En los mensajes racistas que he revisado he encontrado de manera
recurrente una fantasía de exterminio, es decir, soñar con un Perú “mejor”,
donde todos los indios y cholos hubieran desaparecido. Había quienes
declaraban que ya no apoyarían ninguna campaña de recolección de comida
y ropa para así lograr que los serranos/indios/puneños murieran de hambre y
de frío. Otros resaltaban las esterilizaciones masivas de campesinas durante
el régimen de Fujimori, y varios más insistían en que si veían indios cruzar la
pista los atropellarían.
Estas violentas expresiones me recordaron lo que alguna vez dijo el
psicoanalista Jorge Bruce, respecto de que para muchas personas de clase
alta las muertes que ocurrían en los años ochenta eran una noticia que les
causaba satisfacción, porque para ellos era preferible que “todos los cholos
se mataran entre ellos”. De hecho, esta fantasía de exterminio se manifestó
durante los primeros años del conflicto, cuando los militares asesinaron a
miles de campesinos en Ayacucho, Huancavelica y Apurímac simplemente
por sus rasgos físicos. Y, con menos violencia pero igual eficiencia, esta
fantasía de exterminio aparece en los anuncios publicitarios que
sucesivamente presentan una sociedad feliz sin cholos ni negros.
Aunque decimos que no somos una sociedad racista, todos hemos escuchado
insultos que aluden al color de la piel. Éstos aparecen de manera explícita
para humillar al adversario por algo que no puede solucionar y descalificarlo
como persona. Normalmente consiguen su objetivo, pues paralizan o
desarman a la víctima. Nunca se usa “blanco” como insulto, pues en el fondo
todos los peruanos hemos interiorizado una jerarquía étnica. Nadie llamaría
“blanco ignorante” a los miles de limeños que no saben dónde están Ayaviri,
Chupaca o Sullana, pero normalmente consideran ignorantes a sus
compatriotas. El término “blanquito” es, en todo caso, un insulto encubierto,
que no aparece en el peor conflicto, y “pituco” es una apreciación sobre un
comportamiento y no sobre los rasgos físicos de la persona.

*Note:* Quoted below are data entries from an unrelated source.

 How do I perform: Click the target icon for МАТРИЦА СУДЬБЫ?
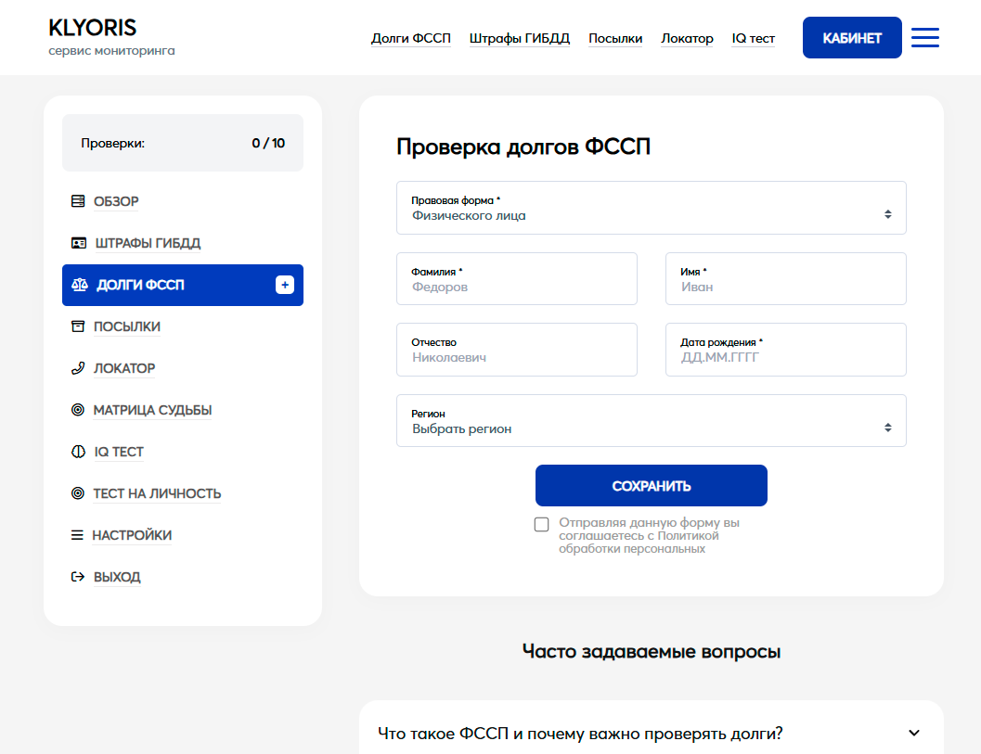click(78, 410)
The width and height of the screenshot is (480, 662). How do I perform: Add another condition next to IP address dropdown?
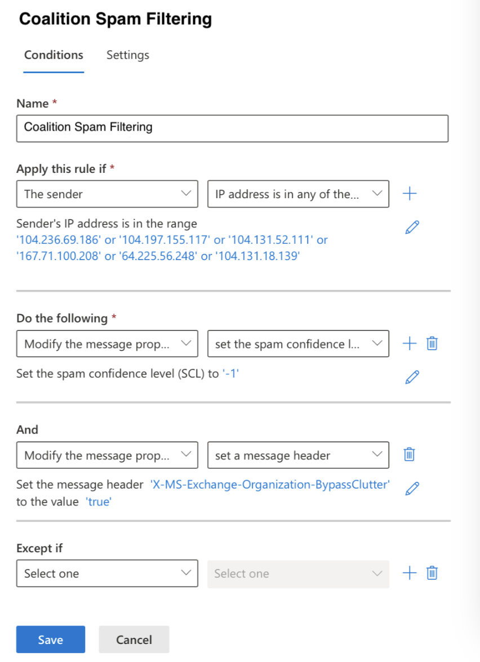coord(410,194)
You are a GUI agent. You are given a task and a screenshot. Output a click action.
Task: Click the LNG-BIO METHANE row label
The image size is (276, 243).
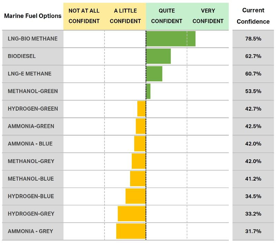point(32,39)
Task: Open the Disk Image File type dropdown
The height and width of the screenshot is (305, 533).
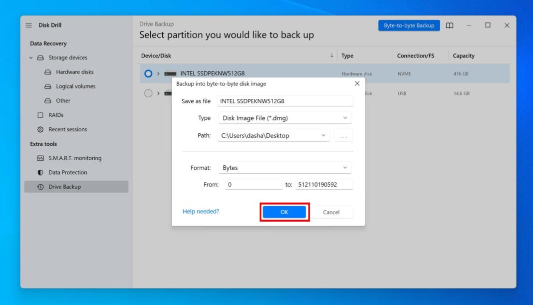Action: [284, 118]
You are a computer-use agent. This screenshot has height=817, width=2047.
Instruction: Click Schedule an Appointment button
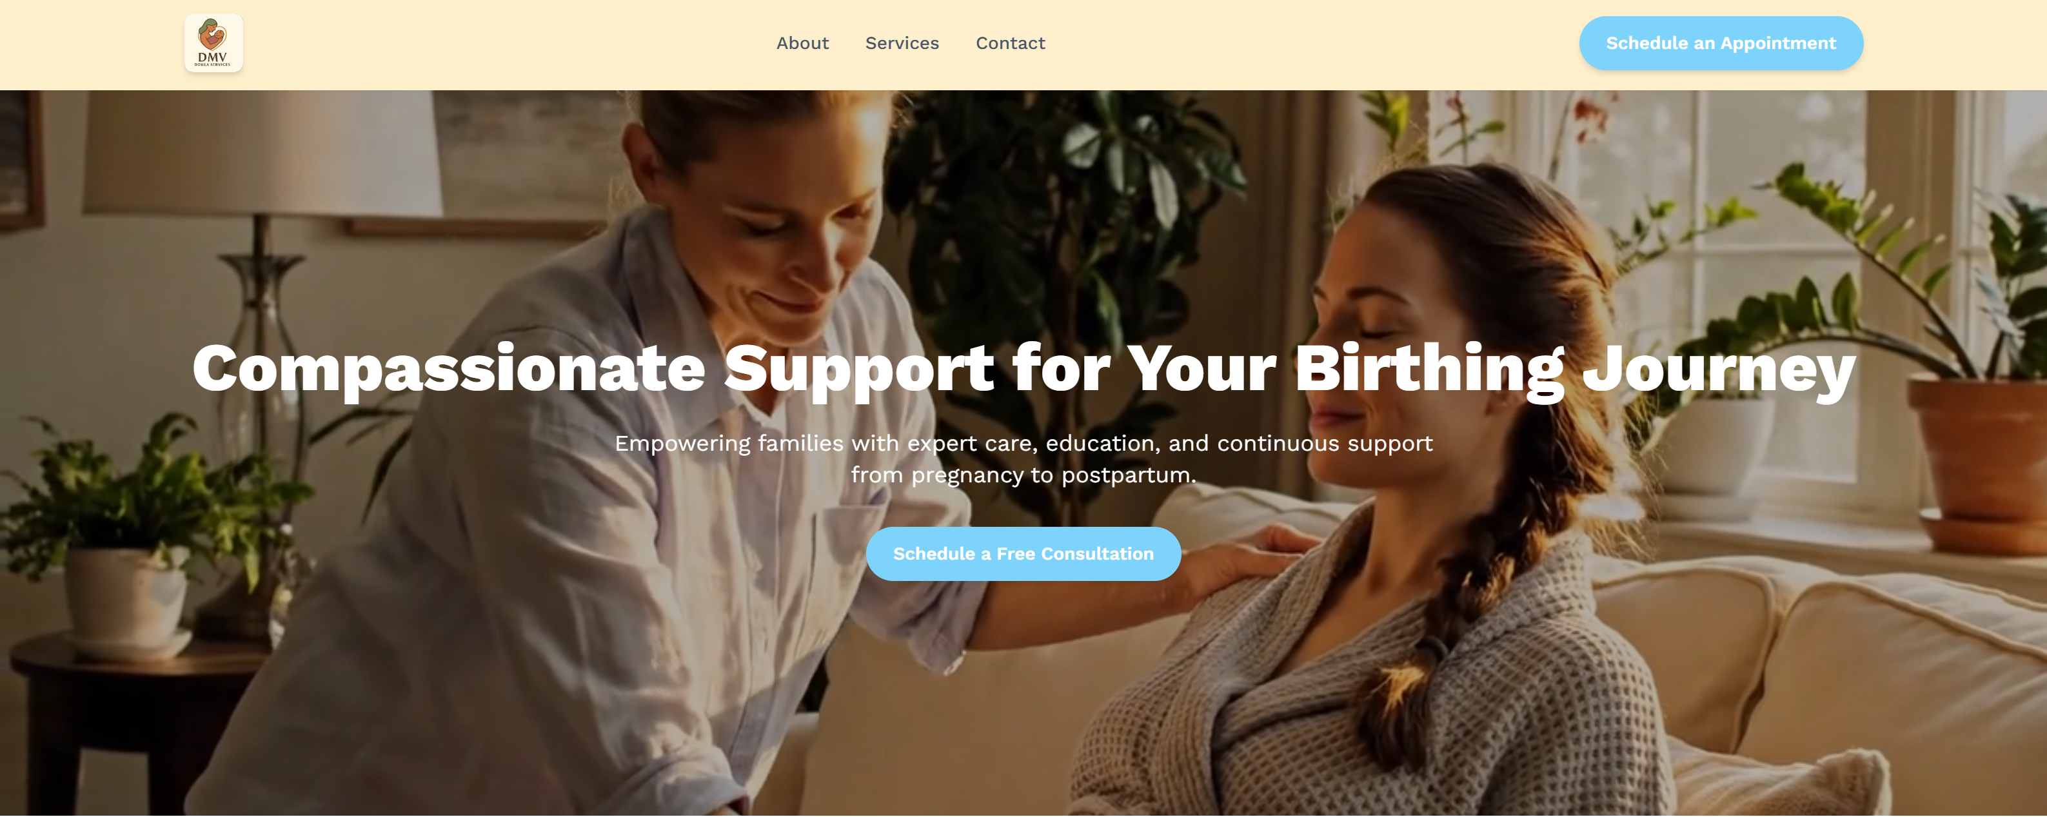click(1720, 44)
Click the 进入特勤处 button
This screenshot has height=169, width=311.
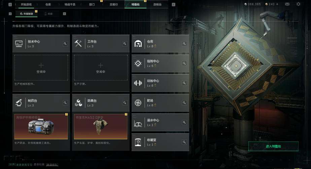tap(273, 146)
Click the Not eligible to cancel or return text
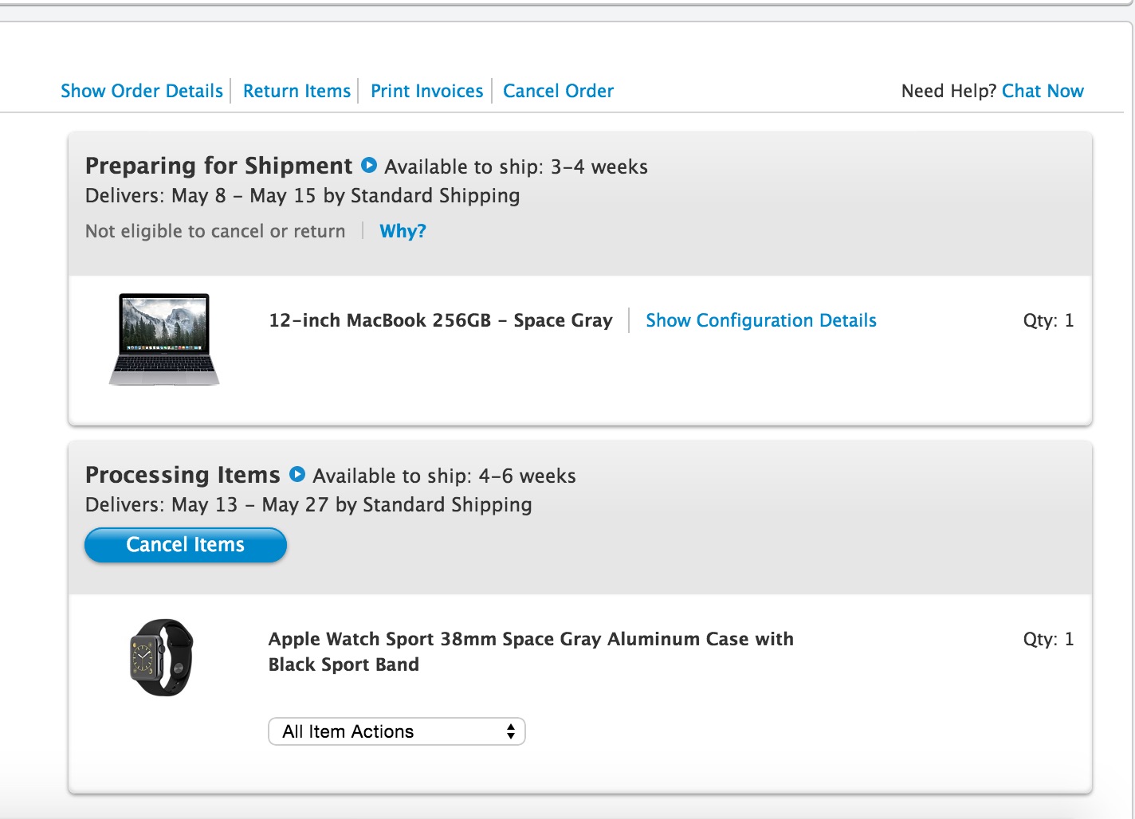This screenshot has height=819, width=1135. (215, 231)
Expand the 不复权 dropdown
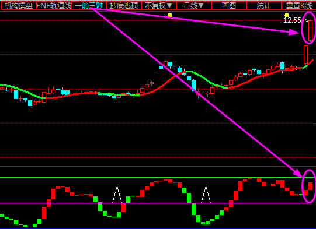This screenshot has height=229, width=316. point(159,6)
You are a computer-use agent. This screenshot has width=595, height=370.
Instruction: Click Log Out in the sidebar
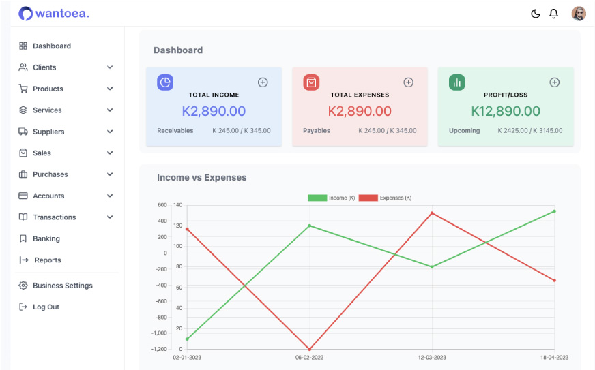(46, 307)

Ahora bien: sería un grave error restringir el racismo a lo que algunas
personas dicen o escriben en su Facebook: las peores expresiones del
racismo son la pobreza, la desigualdad y la injusticia que enfrentan millones
de peruanos. El racismo, además, hace que éstas sean percibidas como
naturales, es decir, situaciones que siempre existirán o, peor aún, que sus
víctimas merecen.
En ningún país el racismo se ha corregido por sí mismo. Es más: en el Perú, la
mejora de la situación económica de algunas personas andinas o mestizas
solamente las hace más visibles, como ocurre con la publicidad, para la cual
solamente las familias blancas celebran la Navidad o el Día de la Madre.